— BEGIN —

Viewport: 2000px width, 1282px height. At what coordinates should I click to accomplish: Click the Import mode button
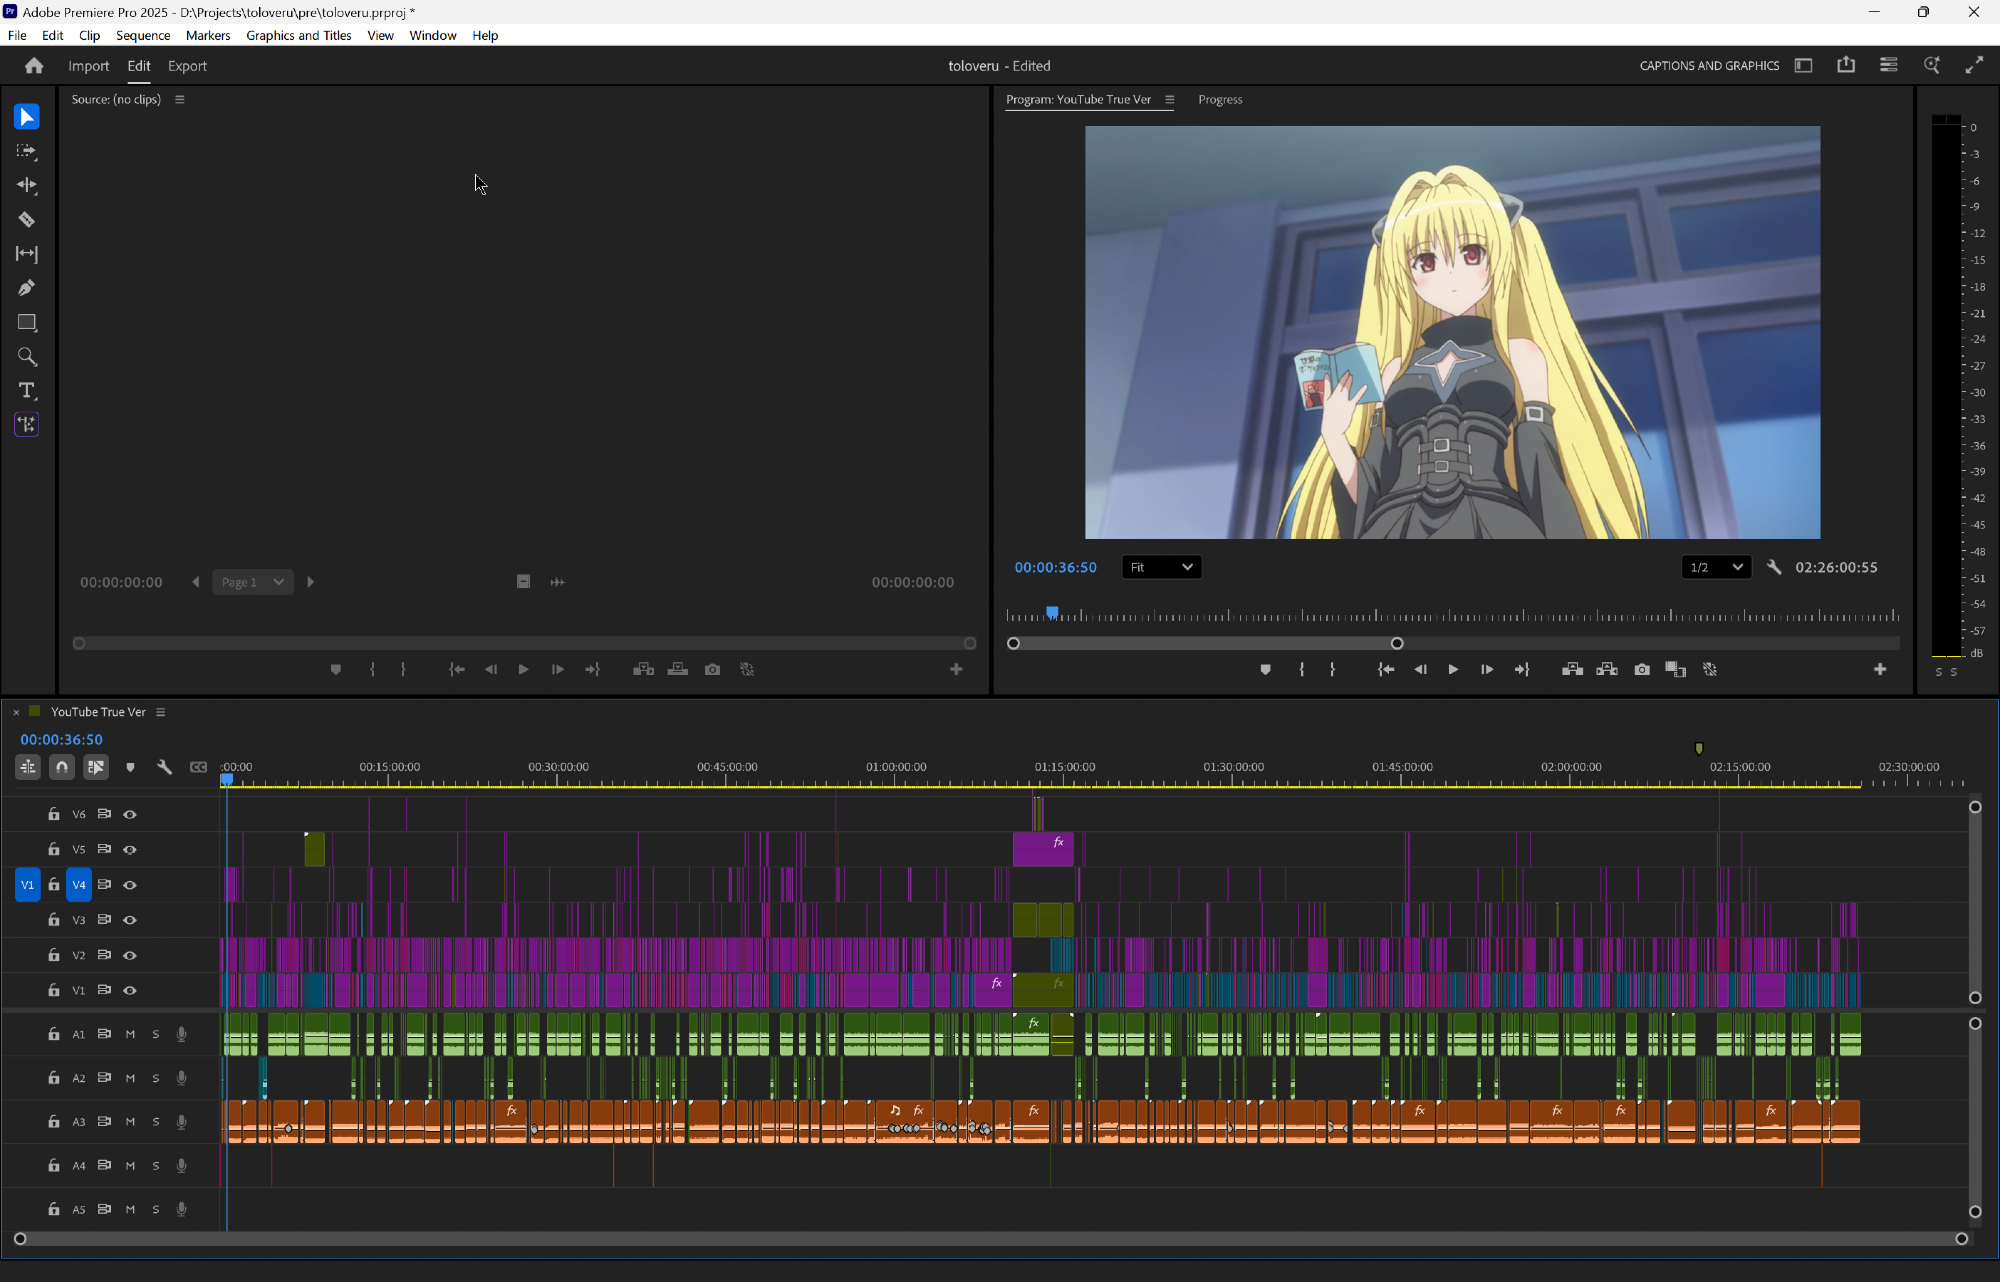pyautogui.click(x=88, y=66)
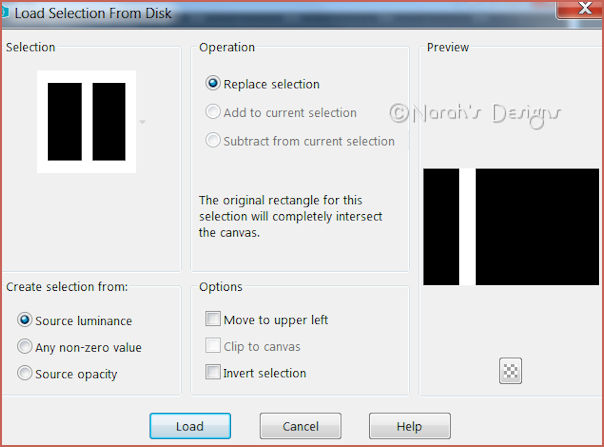Image resolution: width=604 pixels, height=447 pixels.
Task: Toggle the checkerboard transparency preview icon
Action: (x=510, y=370)
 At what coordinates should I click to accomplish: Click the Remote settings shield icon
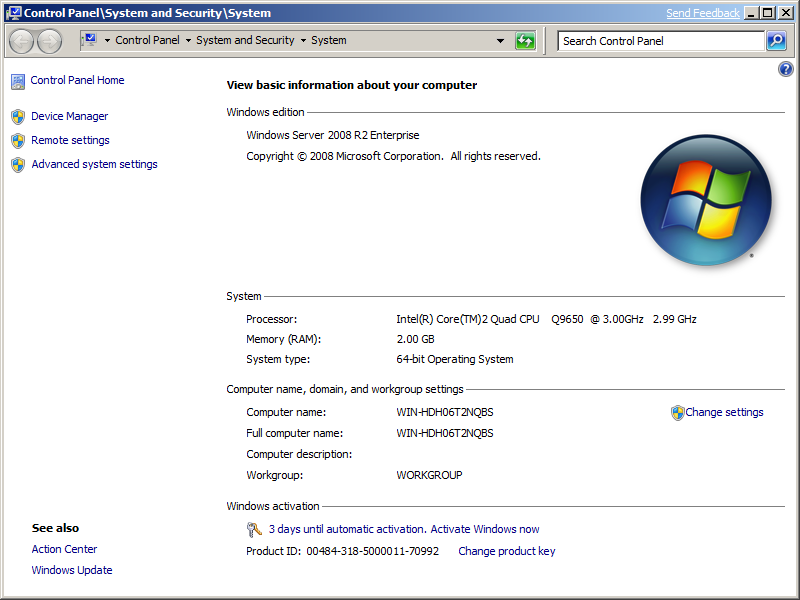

— END —

=== Instructions to follow ===
Substitute "complete" for "accomplish" throughout the entries above, and reproduce the entries with everything else unchanged and the pictures omitted.

=== Exercise result ===
Viewport: 2000px width, 1282px height. At what coordinates should I click to complete: Click the Import mode button
pyautogui.click(x=88, y=66)
Image resolution: width=604 pixels, height=447 pixels.
Task: Toggle the checkerboard transparency preview icon
Action: (x=510, y=370)
 At what coordinates should I click to complete: Click the Remote settings shield icon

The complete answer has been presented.